The challenges facing the Nation’s energy system have substantially shifted in the last one hundred years and will continue to evolve. Yet, today’s grid cannot adequately support 21st century challenges —including the integration of new clean energy sources and growing transportation and building electrification — while remaining resilient in the face of extreme weather exacerbated by climate change. The power grid is the backbone of the nation’s electricity system, and it must adapt to maintain reliability and resiliency.

Study Overview

Published in October 2023, the National Transmission Needs Study (Needs Study) is an assessment of existing data and current and near-term future transmission needs through 2040. The Needs Study is an assessment of publicly available information and more than 120 recently published reports that consider historic and anticipated future needs given a range of electricity demand, public policy, and market conditions. The Needs Study is not intended to displace existing transmission planning processes and is not intended to identify specific transmission solutions to address identified needs, but it does identify key national needs that can inform investments and planning decisions.  
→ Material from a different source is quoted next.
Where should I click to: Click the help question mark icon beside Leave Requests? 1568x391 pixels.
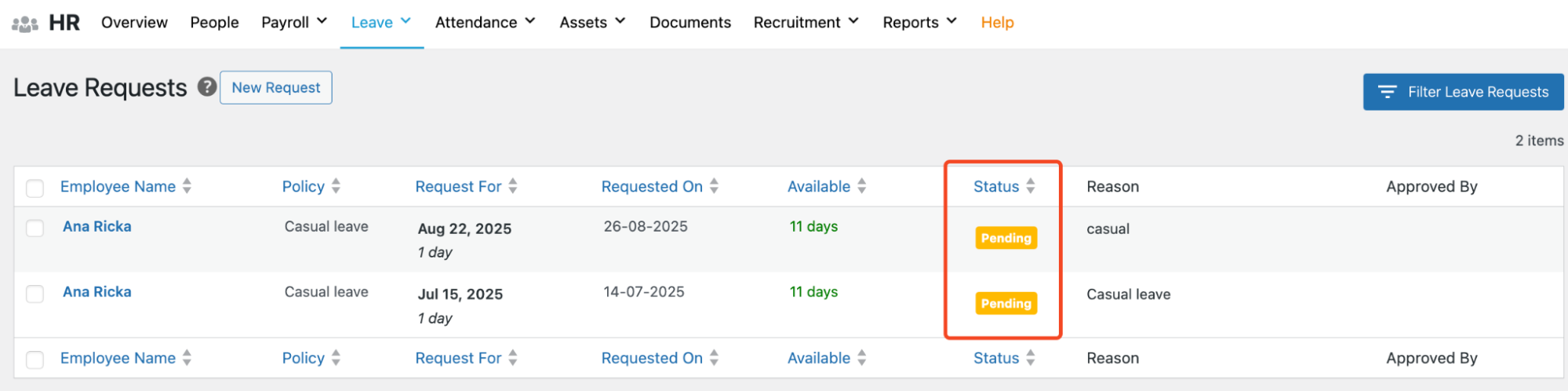(x=206, y=87)
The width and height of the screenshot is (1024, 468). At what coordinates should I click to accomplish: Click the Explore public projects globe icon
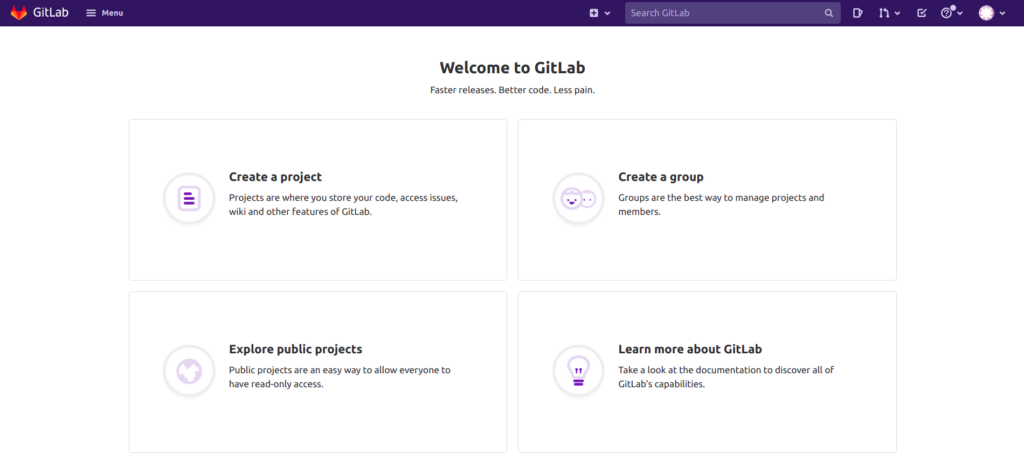click(x=189, y=371)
Formerly known as the National Electric Transmission Congestion Study (Congestion Study), the Needs Study serves as DOE’s triennial state of the grid report and fulfills a Congressional requirement to conduct assessments of national electric transmission capacity constraints and congestion not less frequently than once every 3 years. Whereas previous Congestion Studies were limited to consider only historic transmission constraints and congestion, the expanded scope of this Study considers both historic and anticipated future capacity constraints and transmission congestion that could adversely affect consumers. 
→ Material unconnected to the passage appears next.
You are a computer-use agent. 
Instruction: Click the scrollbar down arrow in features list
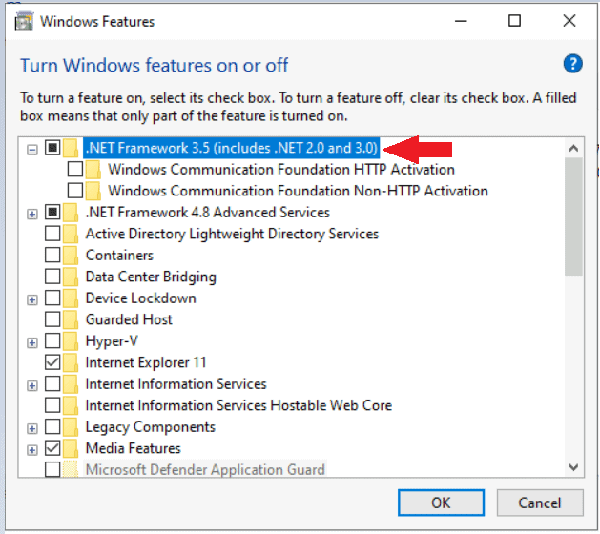click(x=574, y=467)
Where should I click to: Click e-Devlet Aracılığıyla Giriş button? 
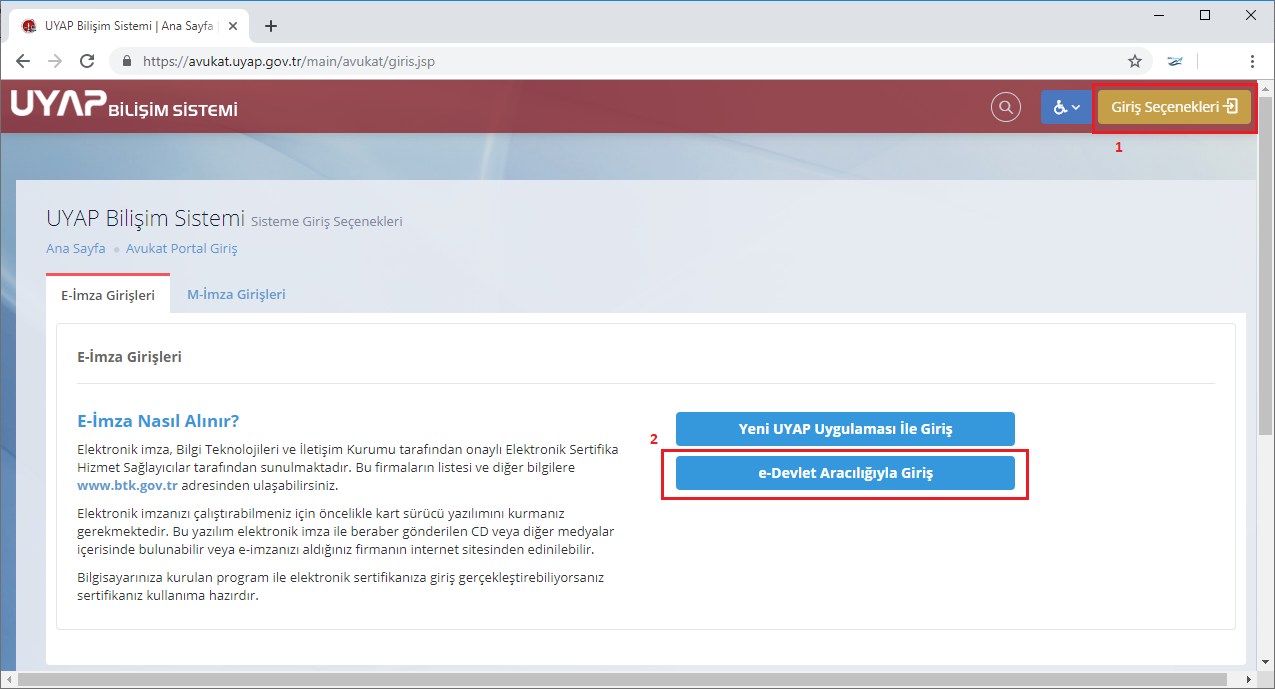pos(845,473)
The challenges facing the Nation’s energy system have substantially shifted in the last one hundred years and will continue to evolve. Yet, today’s grid cannot adequately support 21st century challenges —including the integration of new energy sources and growing transportation and building electrification — while remaining resilient in the face of extreme weather. The power grid is the backbone of the nation’s electricity system, and it must adapt to maintain reliability and resiliency.

Key Findings of the Needs Study

1. There is a pressing need for additional transmission infrastructure. 
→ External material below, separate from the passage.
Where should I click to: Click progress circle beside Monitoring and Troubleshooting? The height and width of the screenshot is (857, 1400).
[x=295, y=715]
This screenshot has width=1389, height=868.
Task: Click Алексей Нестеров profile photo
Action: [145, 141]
Nearly all regions in the United States would gain improved reliability and resilience from additional transmission investments. Some regions have acute reliability and resilience needs which additional transmission deployment can address. 

Areas of several regions endure consistently high prices, most notably in the Plains, Midwest, Mid-Atlantic, New York, and California. Additional transmission to bring cost-effective generation to demand in these high-priced locations would help lower prices. 

Regions with historically high levels of within-region congestion — the Northwest, Mountain, Texas, and New York regions in particular — as well as regions with unscheduled flows that pose reliability risks — California, Northwest, Mountain, and Southwest regions — need additional, strategically placed transmission deployment to reduce this congestion.

2. Increasing interregional transmission results in the largest benefits. 

Historically, the largest benefit in new interregional transfer capacity additions is between the three interconnections – between the Mountain and Plains, Texas and Delta, Southwest and Texas, and the Plains and Texas regions. Large interregional transmission benefit is also found between the Plains and Midwest and between the Plains and Delta regions.

3. Needs will shift over time. 

The clean energy transformation, evolving regional demand, and increasingly extreme weather events must all be accommodated by the future power grid.

Significant within-region transmission deployment is needed as soon as 2030 in the Plains, Midwest, and Texas regions. By 2040, large deployments will also be needed in the Mountain, Mid-Atlantic, and Southeast regions. 

The same is true for interregional transmission deployment. In 2030 large relative deployments are needed between the Delta and Plains, Midwest and Plains, and between the Mid-Atlantic and Midwest regions. By 2040 there is a significant need for new interregional transmission between nearly all regions.